Вопрос от президента
— Уже в «Алросе» вы пережили ещё один драматичный эпизод. В 2010 году летевший из Якутии в Москву Ту-154 оказался полностью обесточен, вышли из строя все приборы. Кругом глухая тайга, связи нет, горючее на исходе... И тогда каким-то чудом удалось посадить самолёт на крохотном аэродроме в Ижме, при этом никто не пострадал.
— Да, эту историю тоже не забыть никогда. После неё моя жена, которая была со мной на том рейсе, ушла из авиации. Не смогла отойти от пережитого. Там, в принципе, всё известно, она прогремела на всю Россию. Спасибо нашим пилотам, которые в такой тяжелейшей ситуации смогли посадить самолёт на эту крошечную узкую полосу.
— Если бы её не нашли в последний момент, то что?
— Когда заметили полосу, мы уже готовились садиться на реку. Там ребята заприметили небольшую песчаную косу, осмотрели её. Туда бы садились, но последствия могли быть другими.
— По итогам этой истории вас награждал орденом Мужества президент Дмитрий Медведев. У вас тогда был с ним какой-то диалог?
— Я сначала, если честно, даже не услышал, что он спросил: рост всё-таки у меня большой, да и со слухом у людей из авиации не всё идеально.
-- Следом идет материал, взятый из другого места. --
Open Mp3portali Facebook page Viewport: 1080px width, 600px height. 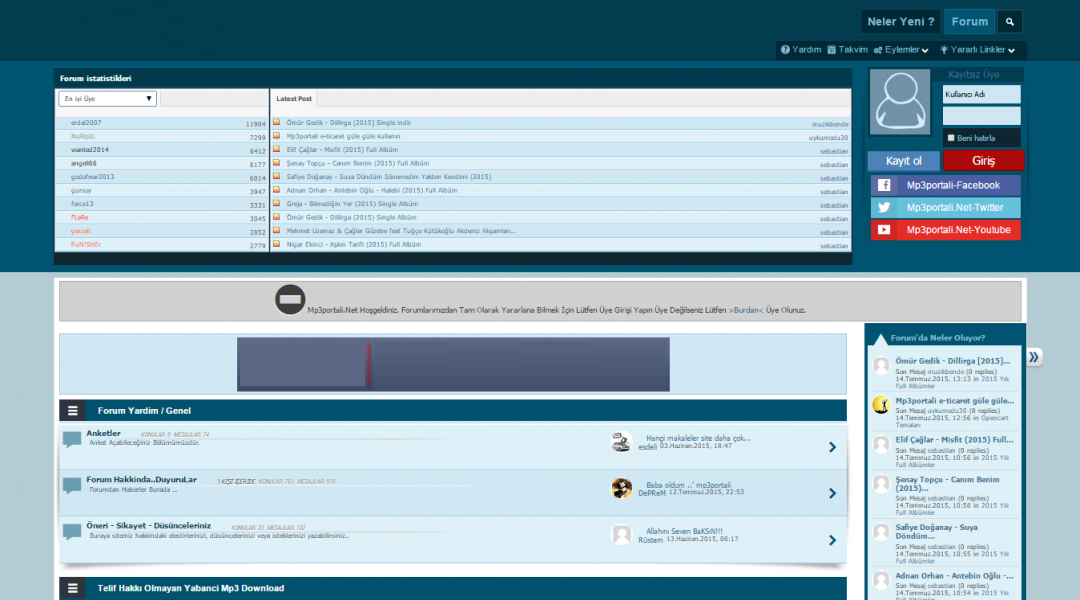tap(945, 185)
Нагнулся чуть к нему, и он поинтересовался, за что у меня медаль «За отвагу». Я спросил, помнит ли он про угон самолёта в Саудовскую Аравию, где погибла девушка, Юля Фомина. Он сказал: «Да, конечно, я помню про этот случай». И я, показывая на медаль, сказал, что «это от Путина, а это, орден, — уже ваш». Он пожелал мне больше никогда не попадать в подобные ситуации.
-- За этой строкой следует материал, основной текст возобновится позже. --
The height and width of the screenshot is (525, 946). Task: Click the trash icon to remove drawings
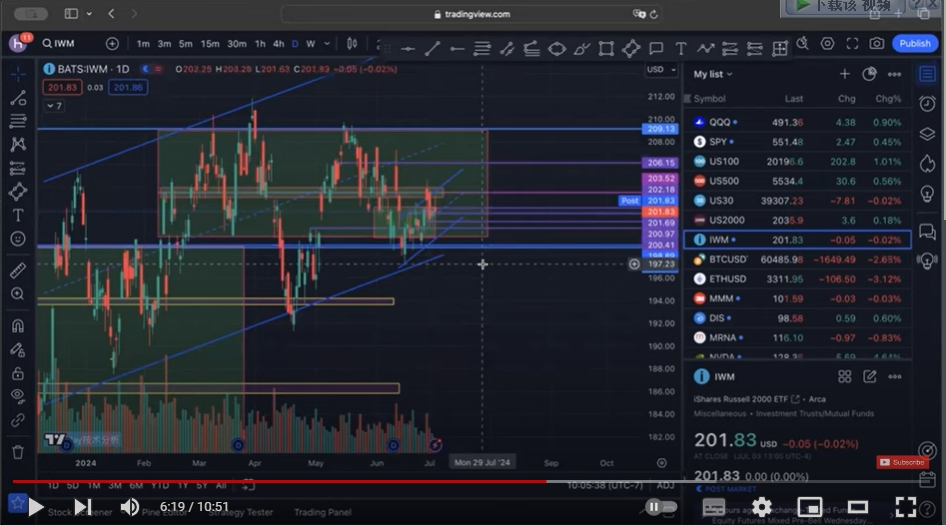(18, 451)
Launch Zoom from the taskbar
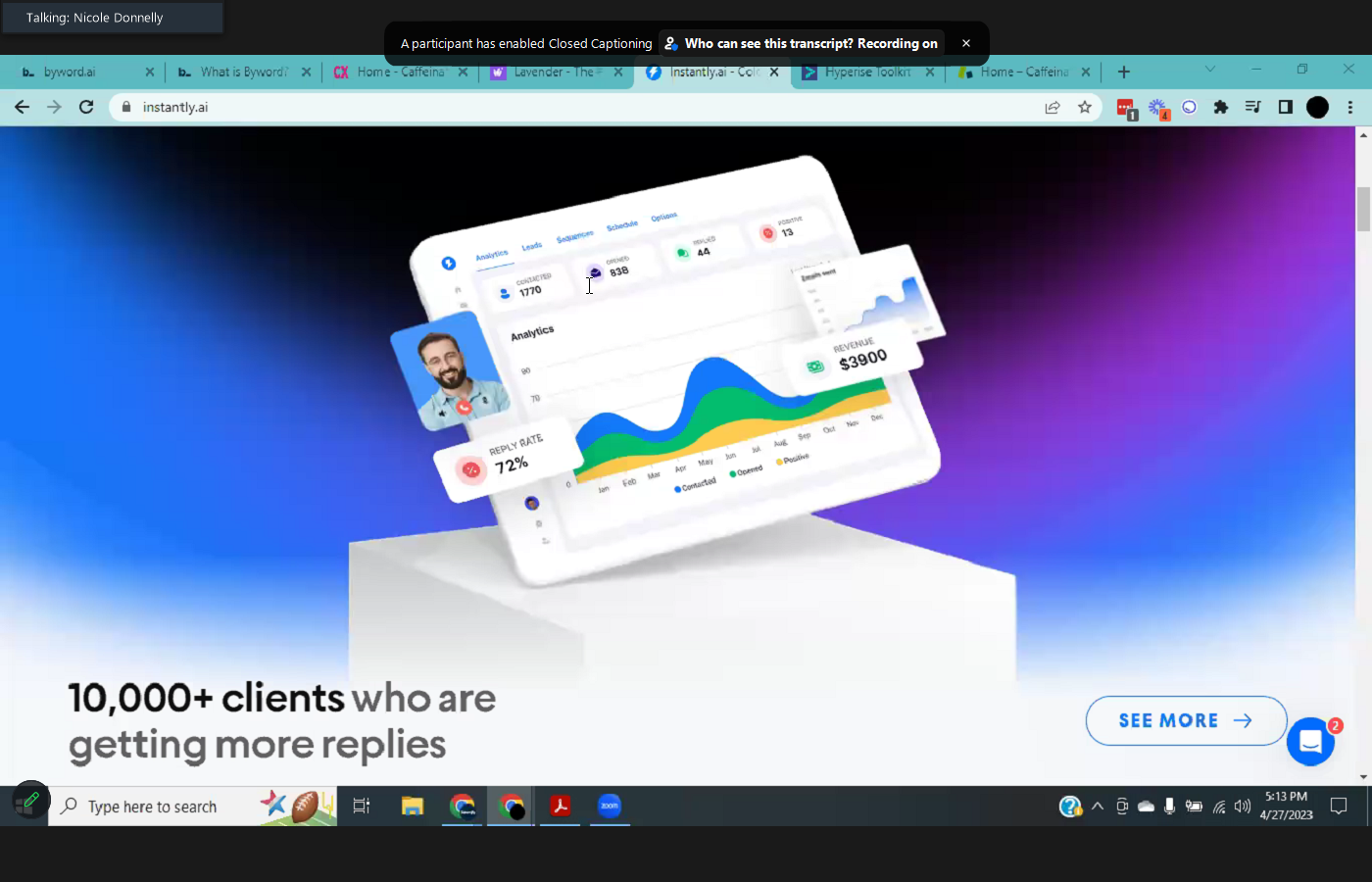Image resolution: width=1372 pixels, height=882 pixels. coord(610,806)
«Хотел бы, чтобы память Юли Фоминой была увековечена»
— Какие у вас ближайшие планы?
— Хочу добиться встречи с Александром Васильевичем Нерадько. Я бы хотел, чтобы память Юли Фоминой была увековечена. У нас тут, в Солнцеве, сейчас много новых кварталов, новых улиц, которые порой называют в честь людей из авиации. Почему бы не назвать в честь Юли что-то? Или хотя бы небольшую мемориальную доску в аэропорту Внуково поставить. Она совершила подвиг и, конечно, достойна этого. После гибели её именем назвали тот самый Ту-154, но его давно уже списали и распилили.
Сейчас всё-таки 20 лет вот-вот будет, я очень надеюсь, что её поступок не будет забыт, что о ней навсегда останется какая-то память, не только в наших сердцах, но и для следующих поколений работников нашей отрасли. Не знаю, получится или нет что-то у меня, но очень хочется верить, что меня услышат и поймут.
— Неужели после всего пережитого не боитесь летать?
— Боятся все. Я не знаю людей, кто не боялся бы. Просто кто-то может совладать с чувством страха, а кто-то нет.
— Что будете делать на пенсии?
— Я, в принципе, уже пенсию заработал, но уходить пока не собираюсь, буду летать, пока могу. Когда уйду из авиации, найду чем заняться, у меня растёт чудесная внучка, на рыбалку буду ходить.